Does this translate into good empirical performance? The paper provides the convergence curves for a synthetic example that is close to the previous example (with $\mathcal{F} = [-1, 1]$, the optimal solution being $x=-1$):

Synthetic example

Convergence curves


This example shows that AMSGrad works on the synthetic example where Adam fails to converge to the true solution, which is always a good sign, since it was why it was designed in the first place. But what about standard convergence benchmarks on more interesting problems, like logistic regression or neural networks? Reddi et al. provide graphics that claim for AMSGrad equal or better performance compared to Adam for logistic regression, feed-forward neural net (1 hidden layer) on MNIST, and CIFARNET. However, in an independent implementation by Filip Korzeniowski tested in various settings (you should definitely check his post for extensive details and comparisons), the experiments do not support any claim of practical difference between Adam and AMSGrad. We show below the validation accuracy (what we care about in the end) he gets for both algorithm on CIFAR-10.

Comparison

Validation accuracy on CIFAR-10 (VGG-16).
Adam in blue, AMSGrad in red.



Does it matter?

In my opinion, it is pretty clear that the main interest of the paper lies in pointing out the flaw in Adam’s proof, and how it affects the convergence behavior in some cases. AMSGrad sounded somewhat more like a hotfix than a real replacement, providing a sounder algorithm while maintaining Adam’s good performance. AMSGrad will not change the course of stochastic optimization’s (nor deep learning’s) history, may it even come to someday replace Adam in practice. In the end, it doesn’t even matter (that much) ; a true “breakthrough” replacement is yet to come.

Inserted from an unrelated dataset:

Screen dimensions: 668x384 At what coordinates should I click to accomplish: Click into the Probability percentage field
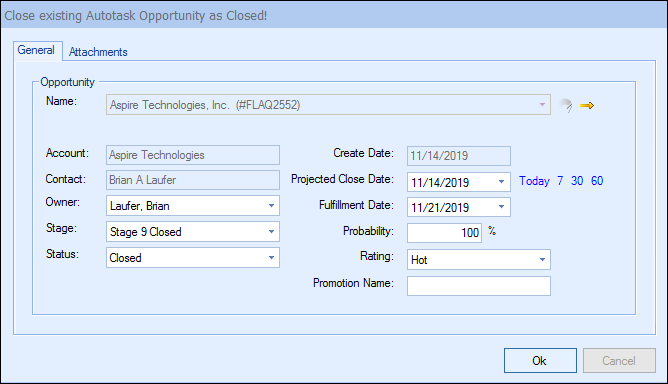pyautogui.click(x=444, y=233)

What is more interesting is the meta-aspect of the proof-checking side of this paper. It seems very important to me that empirical observations of bad convergence behavior are finally backed up by theoretical justifications, in other words, that someone finally checked the maths. I find it actually surprising that despite its “reasonable” length of 4 pages, no one checked the proof and spotted this mistake, while in the meantime Adam got increasingly popular and widely used. Note that I barely ever read the proofs myself. I would tend to link this phenomenon to a deeper trend in the machine/deep learning community: people (and scientists are people too) get really excited about the results, the performance and the new opportunities brought by an exponentially growing field, and we just forget how to do good science along the way. The reproducibility crisis denounced by researchers like Joëlle Pineau (especially in reinforcement learning) is one example; the fact that everyone skips the proofs to go straight to the next exciting paper is another.